I have always been a reader. It’s what I do. Some people watch TV, others play video games – I read. I read more books in one week than most people read in their entire lives. Over five years ago, I decided to try blogging, just so I could share my enthusiasm for books with others. That’s why all of this started, and after all of these years, I can’t imagine NOT blogging. What would I do with my free time??
Some authors don’t feel that bloggers are helping to sell their books. That may be true, but I don’t buy into it. When I post reviews and covers, other readers leave comments on my blog about how much they want to read those books. They order them. They add them to their wishlists. They check them out of the library. My mom will even call me, full of excitement, because she discovered a new author to love because of my blog. In the past, she wouldn’t have considered reading YA books; now she is consuming as many titles as she can get her hands on.
I work 60 hours a week. I also have a family and pets that I enjoy spending time with. My free time is very precious to me, and if I spend it with a book, I want to enjoy that time. I can’t ever get it back. There are so many books out there (and there are other ways to spend my free time, too!), but there is only so much time to read them all. Believe me when I say I make an honest effort to read everything that I get. I just don’t have time, though, because I have yet to win the lottery.

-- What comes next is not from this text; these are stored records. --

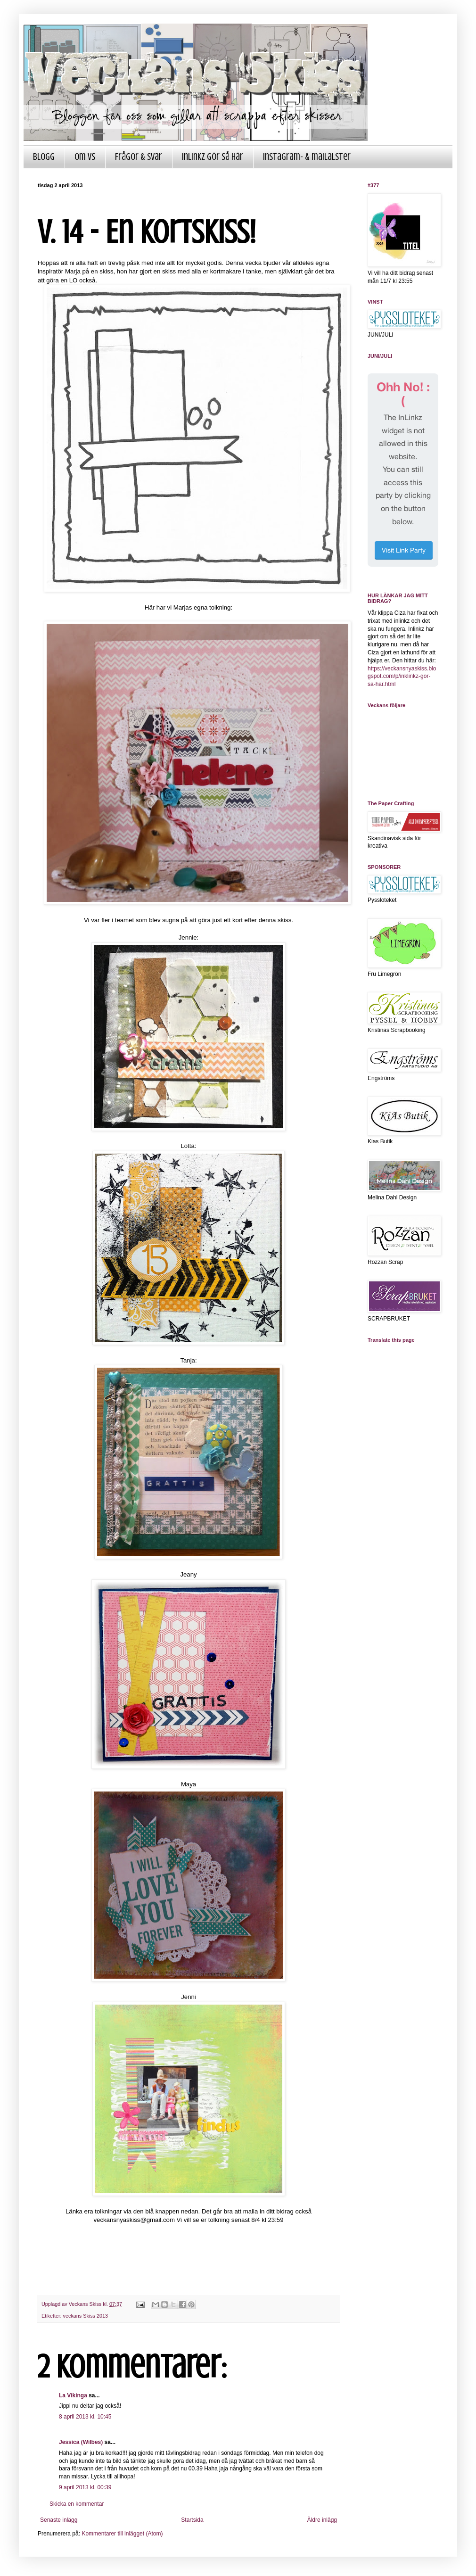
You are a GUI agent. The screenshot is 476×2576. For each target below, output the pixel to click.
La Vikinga (73, 2395)
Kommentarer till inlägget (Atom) (122, 2533)
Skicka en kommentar (76, 2504)
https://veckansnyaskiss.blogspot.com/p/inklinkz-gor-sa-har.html (402, 676)
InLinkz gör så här (212, 156)
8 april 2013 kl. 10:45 (85, 2416)
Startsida (192, 2520)
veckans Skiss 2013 (85, 2316)
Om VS (84, 156)
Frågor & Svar (138, 156)
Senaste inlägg (58, 2520)
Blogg (44, 156)
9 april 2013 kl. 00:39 (85, 2487)
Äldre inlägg (322, 2520)
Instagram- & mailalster (307, 156)
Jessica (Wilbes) (81, 2442)
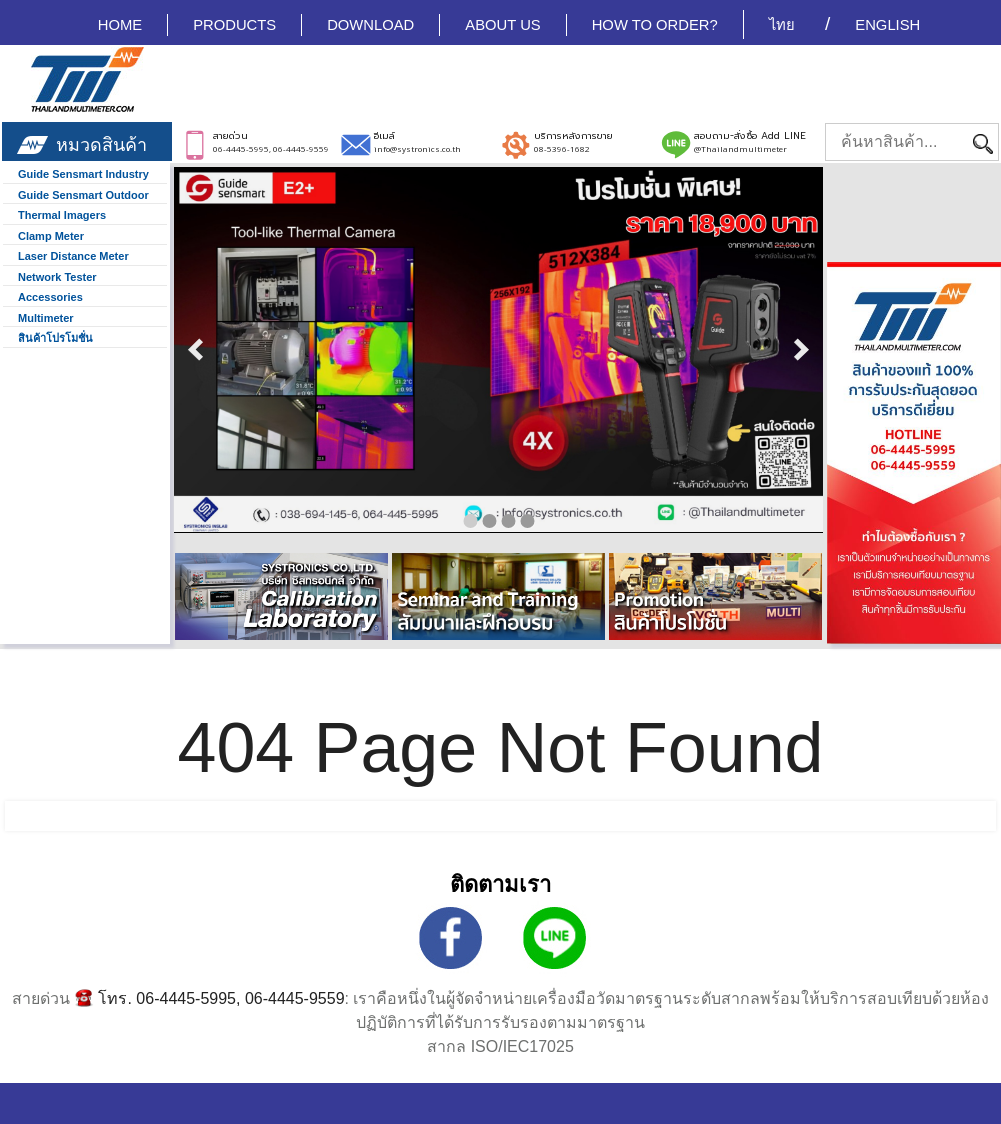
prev (196, 350)
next (801, 350)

Now here is what I don’t understand, so maybe one of the authors in the “bloggers don’t help sell my books” camp can comment here. I post about 7 reviews a week, and I also chat about upcoming releases that I want to read. I interview authors. I have contests, most of which I pay for myself. What part of my free marketing of your titles doesn’t help you, or get the cover and title of your book out there? Are my efforts really that worthless to you?
Blogging is a lot of work. It’s also occasionally stressful, especially when a publisher provides a review copy to me. I have a commitment to get a review up there quickly, even given the constraints on my free time. But you know what? I still love doing this, years after I started. You know what else? Ultimately, I am a reader, and even if I didn’t receive review books, I would still read and blog about books. I would get them from the library or purchase them. I currently visit the library several days a week, and I still place orders with Amazon. I would still write reviews. I would still share how I feel about books and covers online, on Twitter, on GoodReads.
The bottom line is this – book bloggers are still book buyers, and they are still book readers, and they are still your target market. It is very discouraging to think that the publishing industry, and some authors in particular, think so little of what book bloggers do.